Soucieux de vérité, l'auteur a rencontré les proches de Laëtitia et les acteurs de l'enquête, avant d'assister au procès du meurtrier en 2015. Son récit écarte la nature scandaleuse de « l'affaire » pour s'intéresser, au-delà de la simple victime, à la personne de Laëtitia.
Dans la nuit du 18 au 19 janvier 2011, Laëtitia Perrais disparaît. Elle a dix-huit ans, est élevée en famille d'accueil près de Nantes et son corps est retrouvé plusieurs semaines après cette nuit-là, découpé, au fond d'étangs de la région. Le coupable est assez vite appréhendé : il s'agit d'un délinquant récidiviste, qui, jusqu'ici n'avait jamais tué. Le fait divers est bientôt affaire nationale car le président de l'époque, Nicolas Sarkozy s'en empare en accusant les juges de ne pas avoir fait leur boulot et d'avoir laissé un récidiviste en liberté non surveillée, un de ses thèmes de campagne -qui approche- préférés. Fait sans précédent, peu après, juges et avocats descendent dans la rue et manifestent contre le manque de moyens de la justice.

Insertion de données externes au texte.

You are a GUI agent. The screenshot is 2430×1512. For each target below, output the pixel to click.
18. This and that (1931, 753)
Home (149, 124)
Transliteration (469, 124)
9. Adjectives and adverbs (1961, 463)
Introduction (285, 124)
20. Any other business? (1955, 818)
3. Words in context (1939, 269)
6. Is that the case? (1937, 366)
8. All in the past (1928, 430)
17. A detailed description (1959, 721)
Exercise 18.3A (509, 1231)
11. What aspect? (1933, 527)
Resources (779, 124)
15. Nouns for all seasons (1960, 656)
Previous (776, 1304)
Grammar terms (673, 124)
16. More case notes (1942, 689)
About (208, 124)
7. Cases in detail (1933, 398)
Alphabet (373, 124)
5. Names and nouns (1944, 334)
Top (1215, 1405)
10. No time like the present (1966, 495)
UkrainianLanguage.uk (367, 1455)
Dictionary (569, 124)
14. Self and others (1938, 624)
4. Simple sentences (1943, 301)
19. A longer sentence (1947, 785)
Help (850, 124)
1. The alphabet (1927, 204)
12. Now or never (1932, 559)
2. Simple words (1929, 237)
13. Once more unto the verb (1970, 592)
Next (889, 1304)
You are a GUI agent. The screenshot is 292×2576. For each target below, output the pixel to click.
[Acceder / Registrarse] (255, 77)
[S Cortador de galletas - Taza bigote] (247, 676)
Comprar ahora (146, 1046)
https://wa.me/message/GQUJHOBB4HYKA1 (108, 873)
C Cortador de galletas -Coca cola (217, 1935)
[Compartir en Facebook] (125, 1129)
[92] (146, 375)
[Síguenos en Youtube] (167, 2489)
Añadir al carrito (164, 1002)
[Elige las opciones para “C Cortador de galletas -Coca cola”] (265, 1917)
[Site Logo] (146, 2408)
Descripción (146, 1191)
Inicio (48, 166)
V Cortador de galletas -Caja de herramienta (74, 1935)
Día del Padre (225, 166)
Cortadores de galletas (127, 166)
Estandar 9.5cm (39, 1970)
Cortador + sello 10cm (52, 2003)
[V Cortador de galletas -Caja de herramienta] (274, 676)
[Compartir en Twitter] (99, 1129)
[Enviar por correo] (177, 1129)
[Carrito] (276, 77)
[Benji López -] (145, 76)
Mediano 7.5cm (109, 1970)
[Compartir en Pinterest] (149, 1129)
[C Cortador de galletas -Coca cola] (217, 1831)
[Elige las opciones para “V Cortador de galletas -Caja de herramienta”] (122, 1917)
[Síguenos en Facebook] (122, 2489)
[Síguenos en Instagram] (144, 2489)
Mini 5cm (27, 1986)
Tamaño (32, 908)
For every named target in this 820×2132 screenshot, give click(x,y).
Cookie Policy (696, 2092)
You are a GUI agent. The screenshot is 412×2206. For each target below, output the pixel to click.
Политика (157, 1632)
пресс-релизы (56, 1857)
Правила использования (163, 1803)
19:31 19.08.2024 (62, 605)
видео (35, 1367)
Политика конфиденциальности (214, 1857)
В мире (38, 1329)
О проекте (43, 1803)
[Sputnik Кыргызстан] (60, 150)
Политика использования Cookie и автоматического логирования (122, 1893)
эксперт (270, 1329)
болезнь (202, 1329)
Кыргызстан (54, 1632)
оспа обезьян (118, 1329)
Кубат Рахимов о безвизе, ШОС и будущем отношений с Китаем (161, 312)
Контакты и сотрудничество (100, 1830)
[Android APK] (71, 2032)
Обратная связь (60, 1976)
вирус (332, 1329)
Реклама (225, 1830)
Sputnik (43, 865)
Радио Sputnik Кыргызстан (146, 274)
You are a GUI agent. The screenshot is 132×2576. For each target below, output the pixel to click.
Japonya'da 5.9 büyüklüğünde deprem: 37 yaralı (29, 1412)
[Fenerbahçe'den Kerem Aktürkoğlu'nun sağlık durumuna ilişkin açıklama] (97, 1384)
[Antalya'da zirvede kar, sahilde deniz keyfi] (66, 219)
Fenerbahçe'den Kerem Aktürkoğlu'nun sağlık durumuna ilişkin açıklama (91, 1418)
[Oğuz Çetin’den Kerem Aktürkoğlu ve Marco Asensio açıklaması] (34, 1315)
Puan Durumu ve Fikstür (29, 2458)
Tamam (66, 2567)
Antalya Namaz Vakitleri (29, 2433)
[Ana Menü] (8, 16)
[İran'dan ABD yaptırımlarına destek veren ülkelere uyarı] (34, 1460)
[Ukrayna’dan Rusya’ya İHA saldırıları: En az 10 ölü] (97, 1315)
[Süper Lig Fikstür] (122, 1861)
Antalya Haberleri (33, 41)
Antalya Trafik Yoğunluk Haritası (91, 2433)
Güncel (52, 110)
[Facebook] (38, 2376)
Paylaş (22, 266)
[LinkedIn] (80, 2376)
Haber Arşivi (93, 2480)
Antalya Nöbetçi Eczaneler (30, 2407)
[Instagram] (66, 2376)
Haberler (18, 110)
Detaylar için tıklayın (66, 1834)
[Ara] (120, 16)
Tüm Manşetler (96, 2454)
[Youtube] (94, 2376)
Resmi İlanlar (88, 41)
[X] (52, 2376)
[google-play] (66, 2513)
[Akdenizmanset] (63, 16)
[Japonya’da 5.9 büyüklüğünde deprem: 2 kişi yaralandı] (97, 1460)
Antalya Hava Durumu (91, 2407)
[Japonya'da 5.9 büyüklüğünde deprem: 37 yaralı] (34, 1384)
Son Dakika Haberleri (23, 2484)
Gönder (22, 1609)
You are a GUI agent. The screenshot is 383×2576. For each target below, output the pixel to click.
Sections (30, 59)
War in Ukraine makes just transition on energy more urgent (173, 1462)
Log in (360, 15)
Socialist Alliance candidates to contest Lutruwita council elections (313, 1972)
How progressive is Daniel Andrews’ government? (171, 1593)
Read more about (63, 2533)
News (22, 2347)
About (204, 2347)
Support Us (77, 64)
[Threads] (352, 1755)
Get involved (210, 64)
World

Ivan Jablonka écrit une étude sociologique et historique sur l'affaire Laëtitia. Il revient sur l'enfance des jumelles Laëtitia et Jessica, ce qui a amené un juge à prendre la décision de les retirer à leurs parents et leur parcours jusqu'à l'arrivée en famille d'accueil. Puis, il s'attarde sur leur vie dans cette famille d'accueil, chez les Patron. Lui, le père abusera de Jessica comme il a abusé d'autres jeunes filles.
Je n'ai pas suivi l'affaire très attentivement et pourtant -ou parce que- je suis moi-même assistant familial, avec le même employeur que Gilles Patron, mais je dois dire que dès les premiers instants, je ne le trouvais pas à sa place, puisque clairement, il prenait celle du père qu'il n'est pas pour les deux filles. Omniprésent et ostensiblement. Je n'aurais pas agi de la même manière mais serais resté en retrait et surtout, jamais je n'aurais accepté d'être reçu comme la famille par N. Sarkozy -bon, je crois que quelque soit la raison, je n'aurais pas accepté de rencontrer N. Sarkozy. La mise en avant de Gilles Patron, qu'il a lui-même orchestrée, me mettait mal à l'aise et c'est fort justement que cet homme devenu un "bon client" pour la presse fût descendu en flèche, assez violemment, par la même presse lorsqu'il fut convaincu de pédophilie et de relation coupable ou d'attouchements avec Jessica et certaines de ses copines qui passaient à la maison.
En fait, globalement ce livre me met mal à l'aise. Toute son ambiguïté est dans le fait qu'il dénonce la métamorphose de Laëtitia en un simple fait divers, une affaire qui passionne journaux et badauds pendants quelque temps, dépersonnalisant cette jeune fille de dix-huit ans, et que, quelques années après l'emballement médiatique et populaire, l'auteur participe lui aussi à cela en le rappelant à tous par le biais d'une enquête sociologique et historique.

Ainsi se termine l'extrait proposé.